Document passage →
(begin)
A startup dynamics relies 83.5% on communication flow, so there are inherent
advantages at having people be able to use many of a variety of means:
texting, face-to-face, a ticket track system, whiteboard, email, wiki, a chat
around some beer.

This is easy to accomplish when you have everybody in the same building, and
throw away the key.

Alas, some people have a /life/, and do not feel the Yahoo sleeping-bags-in-
the-corridor to be their ideal (see? not everybody same=same).

so, let me ask you, what do YOU prefer as comm models, you people in your core
team?

If y'all are the touchy-feely type, that like to look people in the eye, and
have a hard time editing even a Wikipedia page, you're better off with some
sort a headquarters.

OTOH, if you apologize every time it takes you longer than 2:48 minutes to
answer an email , 24/7, and Joomla is your middle name, then remote becomes
/possible/, and then you can gain the _many_ advantages of remote, the first
one being able to hire beyond normal commuting range- lowering costs and
raising quality of available hires to the point you actually can get the very
cream in your field.

One other thing to consider: what is your product? As in eating your own dog-
food, the medium is the message, and all that, if you're into mobile or
software, well, relying in bodies present in one place becomes sort of silly,
or the other way around, if y'all are into some new walk-in service franchise.

------
brudgers
Simple answer: What works better for the Owners. They're the ones who have to
live with it.

Personally, I would start with everyone in the same place and then become more
flexible regarding remote employment because it is much harder to go the other
way (it will cost you knowledge when you lose employees), working together
builds stronger relationships (most communication is non-verbal), and informal
interaction is where many creative ideas are developed and interpersonal
chemistry is created.

Good luck.
(end)
Tasks to complete →
a - Say whether each statement agrees with the thread on startup communication, answering yes or no and quoting the words of the thread that decide it. (i) The reply recommends that a startup begin with everyone working remotely and bring people together later. (ii) The first post names hiring beyond normal commuting range as the first advantage of remote work. (iii) The reply states that most communication is verbal.
b - Repeat the part of the thread on startup communication that runs from "so, let me ask" up to and including "sort a headquarters.".

Data records →
(begin)
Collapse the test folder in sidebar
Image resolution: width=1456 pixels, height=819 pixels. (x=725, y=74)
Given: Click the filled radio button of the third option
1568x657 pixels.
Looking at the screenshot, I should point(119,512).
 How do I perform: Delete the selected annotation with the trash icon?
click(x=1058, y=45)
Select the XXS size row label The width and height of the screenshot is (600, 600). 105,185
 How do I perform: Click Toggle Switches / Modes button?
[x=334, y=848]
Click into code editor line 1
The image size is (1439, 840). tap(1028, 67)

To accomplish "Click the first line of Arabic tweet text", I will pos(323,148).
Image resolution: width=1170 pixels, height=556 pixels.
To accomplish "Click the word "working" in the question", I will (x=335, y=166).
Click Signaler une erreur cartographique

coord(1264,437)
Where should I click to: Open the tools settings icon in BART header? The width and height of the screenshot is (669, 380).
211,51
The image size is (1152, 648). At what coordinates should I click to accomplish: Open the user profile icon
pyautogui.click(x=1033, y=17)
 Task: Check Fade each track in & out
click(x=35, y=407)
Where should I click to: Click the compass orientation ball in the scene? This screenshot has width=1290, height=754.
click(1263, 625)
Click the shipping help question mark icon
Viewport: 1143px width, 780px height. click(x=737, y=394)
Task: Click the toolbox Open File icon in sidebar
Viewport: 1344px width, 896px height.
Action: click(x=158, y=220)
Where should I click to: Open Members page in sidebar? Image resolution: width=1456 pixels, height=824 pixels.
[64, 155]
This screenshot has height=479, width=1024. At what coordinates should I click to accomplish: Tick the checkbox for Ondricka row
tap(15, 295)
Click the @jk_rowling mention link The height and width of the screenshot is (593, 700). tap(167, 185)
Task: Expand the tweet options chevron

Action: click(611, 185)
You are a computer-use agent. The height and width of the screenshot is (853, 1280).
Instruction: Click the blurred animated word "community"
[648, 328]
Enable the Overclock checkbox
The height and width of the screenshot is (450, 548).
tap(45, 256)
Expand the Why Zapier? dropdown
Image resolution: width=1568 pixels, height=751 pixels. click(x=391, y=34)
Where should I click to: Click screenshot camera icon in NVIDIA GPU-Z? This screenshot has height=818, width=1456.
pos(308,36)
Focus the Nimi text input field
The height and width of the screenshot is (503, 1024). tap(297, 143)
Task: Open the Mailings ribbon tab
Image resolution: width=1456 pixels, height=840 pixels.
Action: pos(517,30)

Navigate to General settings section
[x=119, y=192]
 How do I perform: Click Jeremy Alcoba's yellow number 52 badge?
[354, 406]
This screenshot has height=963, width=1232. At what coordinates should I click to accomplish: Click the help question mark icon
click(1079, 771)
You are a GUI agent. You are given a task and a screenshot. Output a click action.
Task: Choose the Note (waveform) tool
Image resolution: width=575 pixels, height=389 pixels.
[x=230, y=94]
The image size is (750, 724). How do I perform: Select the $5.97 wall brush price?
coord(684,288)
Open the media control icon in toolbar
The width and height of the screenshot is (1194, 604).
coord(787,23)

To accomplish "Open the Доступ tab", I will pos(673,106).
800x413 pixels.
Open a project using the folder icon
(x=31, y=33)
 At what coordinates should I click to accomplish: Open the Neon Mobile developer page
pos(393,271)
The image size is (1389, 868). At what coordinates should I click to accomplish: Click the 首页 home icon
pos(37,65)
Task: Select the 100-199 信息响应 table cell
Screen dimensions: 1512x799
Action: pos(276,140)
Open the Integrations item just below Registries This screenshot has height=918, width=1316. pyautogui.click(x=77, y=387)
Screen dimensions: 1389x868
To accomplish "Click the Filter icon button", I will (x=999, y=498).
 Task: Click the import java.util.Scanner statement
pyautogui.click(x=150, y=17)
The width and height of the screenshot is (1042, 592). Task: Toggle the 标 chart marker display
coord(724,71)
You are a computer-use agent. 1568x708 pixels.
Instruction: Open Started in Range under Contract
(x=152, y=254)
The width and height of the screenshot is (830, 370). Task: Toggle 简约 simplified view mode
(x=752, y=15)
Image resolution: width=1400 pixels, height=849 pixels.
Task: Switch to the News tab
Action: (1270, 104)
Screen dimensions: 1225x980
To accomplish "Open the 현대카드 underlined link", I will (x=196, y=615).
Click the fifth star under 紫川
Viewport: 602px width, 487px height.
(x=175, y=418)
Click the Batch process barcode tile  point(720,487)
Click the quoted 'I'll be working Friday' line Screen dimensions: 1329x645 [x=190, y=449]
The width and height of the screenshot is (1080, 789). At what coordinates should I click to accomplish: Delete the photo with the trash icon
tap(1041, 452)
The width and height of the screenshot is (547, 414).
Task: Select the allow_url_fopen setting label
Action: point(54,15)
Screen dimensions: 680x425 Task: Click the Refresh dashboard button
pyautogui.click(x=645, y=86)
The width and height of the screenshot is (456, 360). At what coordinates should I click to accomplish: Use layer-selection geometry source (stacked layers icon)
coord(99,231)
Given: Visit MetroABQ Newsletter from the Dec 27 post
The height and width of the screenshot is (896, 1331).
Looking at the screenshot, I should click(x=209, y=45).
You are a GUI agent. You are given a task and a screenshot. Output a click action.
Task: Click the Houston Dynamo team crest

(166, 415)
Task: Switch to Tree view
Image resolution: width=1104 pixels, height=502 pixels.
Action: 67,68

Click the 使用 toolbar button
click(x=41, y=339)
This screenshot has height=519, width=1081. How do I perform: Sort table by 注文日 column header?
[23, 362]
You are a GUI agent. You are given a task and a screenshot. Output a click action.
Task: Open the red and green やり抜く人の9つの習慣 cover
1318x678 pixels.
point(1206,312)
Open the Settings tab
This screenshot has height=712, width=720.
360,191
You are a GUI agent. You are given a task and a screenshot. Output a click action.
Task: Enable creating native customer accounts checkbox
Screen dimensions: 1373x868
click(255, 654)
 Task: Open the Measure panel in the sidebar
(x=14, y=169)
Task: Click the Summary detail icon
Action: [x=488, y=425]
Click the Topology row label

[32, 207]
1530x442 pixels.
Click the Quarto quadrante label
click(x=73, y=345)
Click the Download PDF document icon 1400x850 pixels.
(end)
The answers →
a -
(i) No: "I would start with everyone in the same place and then become more flexible regarding remote employment"
(ii) Yes: "the first one being able to hire beyond normal commuting range"
(iii) No: "most communication is non-verbal"

b -
so, let me ask you, what do YOU prefer as comm models, you people in your core
team?

If y'all are the touchy-feely type, that like to look people in the eye, and
have a hard time editing even a Wikipedia page, you're better off with some
sort a headquarters.